Fractional Effective Quark-Antiquark Interaction in Symplectic Quantum Mechanics

TL;DR

This paper models a heavy quark-antiquark bound state using Symplectic Quantum Mechanics with fractional derivatives, solving the Schrödinger equation in phase space and analyzing the system's non-classical features via the Wigner function.

Contribution

It introduces a novel approach to quark-antiquark interactions using fractional derivatives within Symplectic Quantum Mechanics, providing explicit solutions and phase space analysis.

Findings

Ground state solution obtained and analyzed

Wigner function offers clearer insight into non-classicality

Comparison with Airy function for meson c̄c

Abstract

We investigate within the formalism of Symplectic Quantum Mechanics a two-dimensional non-relativistic strong interacting system that represents the bound heavy quark-antiquark state, where it was considered a linear potential in the context of generalized fractional derivatives.
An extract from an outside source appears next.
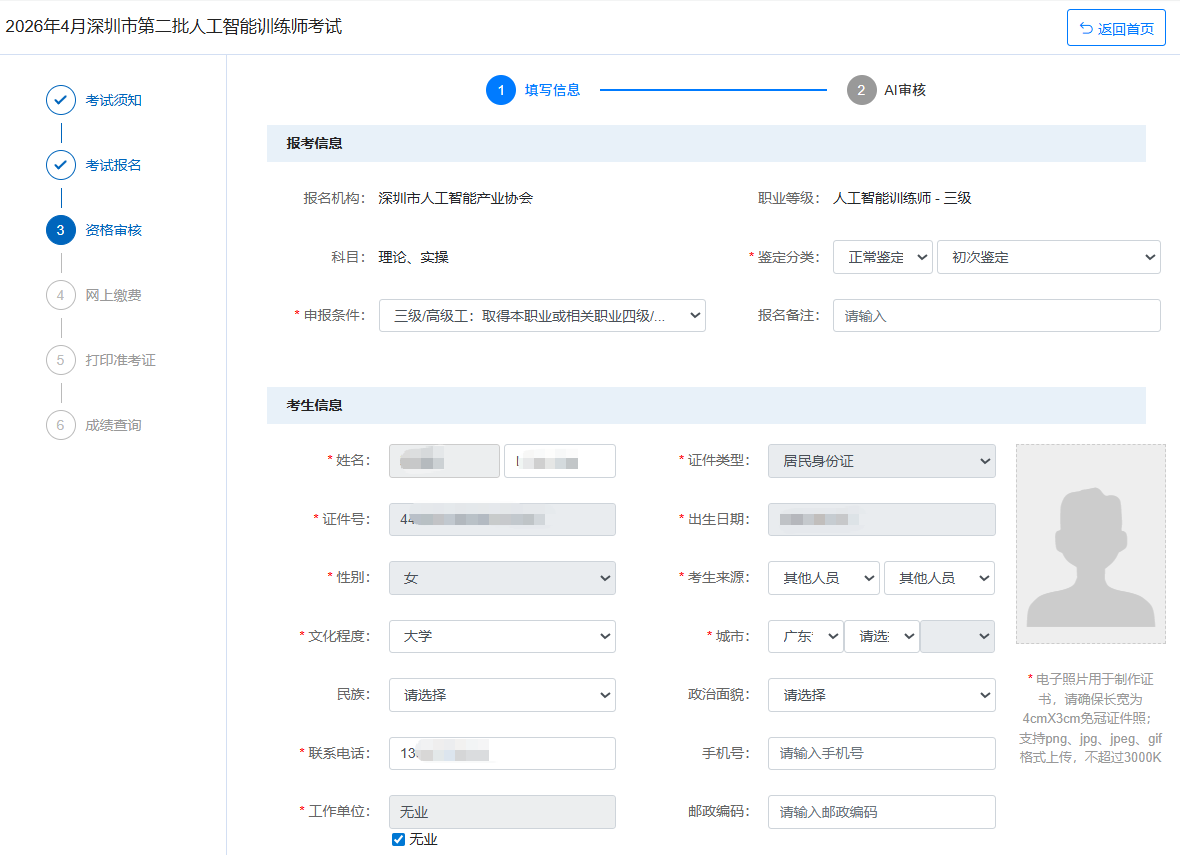
Task: Click the 返回首页 button
Action: pyautogui.click(x=1116, y=28)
For this purpose, it was solved the Schr\"odinger equation in phase space with the linear potential. The solution (ground state) is obtained, analyzed through the Wigner function comparing with the original solution, the Airy function for the meson $c\overline{c}$. The identified eigenfunctions are connected to the Wigner function via the Weyl product and the Galilei group representation theory in phase space. In some ways, compared to the wave function, the Wigner function makes it simpler to see how the meson system is non-classical.